Multiple SDS devices marked as "Error" state in the SDS that has rebooted. This may cause reduced capacity and potentially a longer rebuild time.
In SDS trc:
21/06 13:09:34.917236 0x7fed52ebbeb0:mosAsyncIO_OpenFileEx:00376: WARNING: Failed to open IO file /dev/mapper/svm_sdg with rc 3 21/06 13:09:34.917238 0x7fed52ebbeb0:file_OpenEx:00707: Open error /dev/mapper/svm_sdg, NOT_FOUND 21/06 13:09:34.917241 0x7fed52ebbeb0:phyDev_ReadDevId:02649: failed to open file: path=/dev/mapper/svm_sdg, NOT_FOUND
The SDS's cfg/partitions file includes one or more entries with the SDS devices prefixed with mapper/svm_sd and one or more with no prefix.

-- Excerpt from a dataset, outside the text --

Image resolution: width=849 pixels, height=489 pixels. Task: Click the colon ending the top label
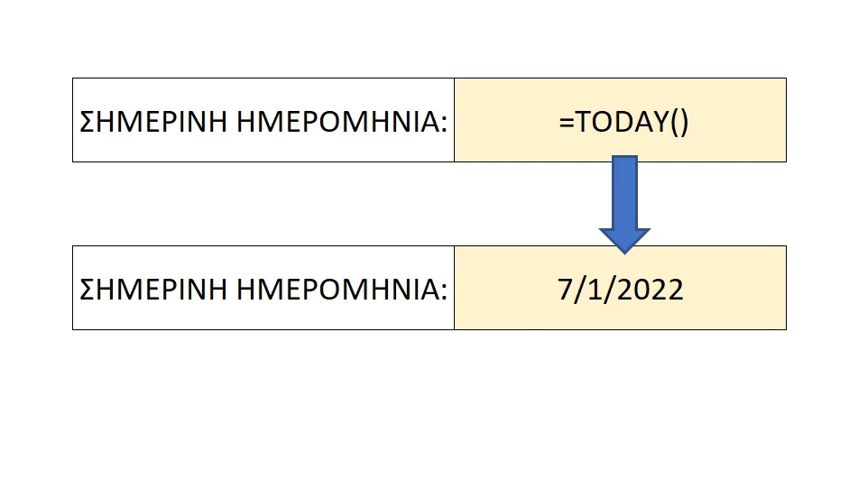[x=445, y=124]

The following example shows both types of entries.
8 96 1875374424 mapper/svm_sdg 8 112 1875374424 sdh The device errors can be cleared after the affected SDS has been restarted.
The ScaleIO version in use is higher than 2.0.1.3 and KB 000158993 does not apply, although the symptom is similar.
Cause
CloudLink has issues with disk check, and only unlocks some devices before starting SDS. When SDS starts, the /dev/mapper/svm_sd* device files for those disks yet to be unlocked are not created yet, thus reporting SDS device errors.
Resolution
This issue is fixed in Cloud link 6.8. Consult the support matrix to ensure that the environment is still supported.
To recover from this issue, manually restart the SDS service and clear the affected SDS device errors.
To prevent the issue from occurring, start the SDS after CloudLink has unlocked all the disks:
- Before shutting down the node, run
/opt/emc/scaleio/sds/bin/delete_service.sh
After reboot, wait until all the disks used as SDS devices are unlocked ("svm status" or the CloudLink control center will show) and then run "/opt/emc/scaleio/sds/bin/create_service.sh"; or
OR
- Edit "
/opt/emc/extra/pre_run.sh," and insert "sleep 30" above the last line (consider adjusting this number 30 higher if the issue still occurs, i.e. not all devices are unlocked when the SDS process starts):
... sleep 30 echo pre_run returned...$(date) >> /var/log/svm-sds
Additional Information
NOTE: The sleep workaround above is not in an upgrade (to 6.7, as it does not include the permanent fix to this issue yet), and may need to be applied again.
This is not a ScaleIO software issue. The issue is in Cloud link 6.6 and 6.7 and is fixed in Cloud link 6.8.
Keep #CCTFY25Q4 as the keyword in all versions for tracking purposes.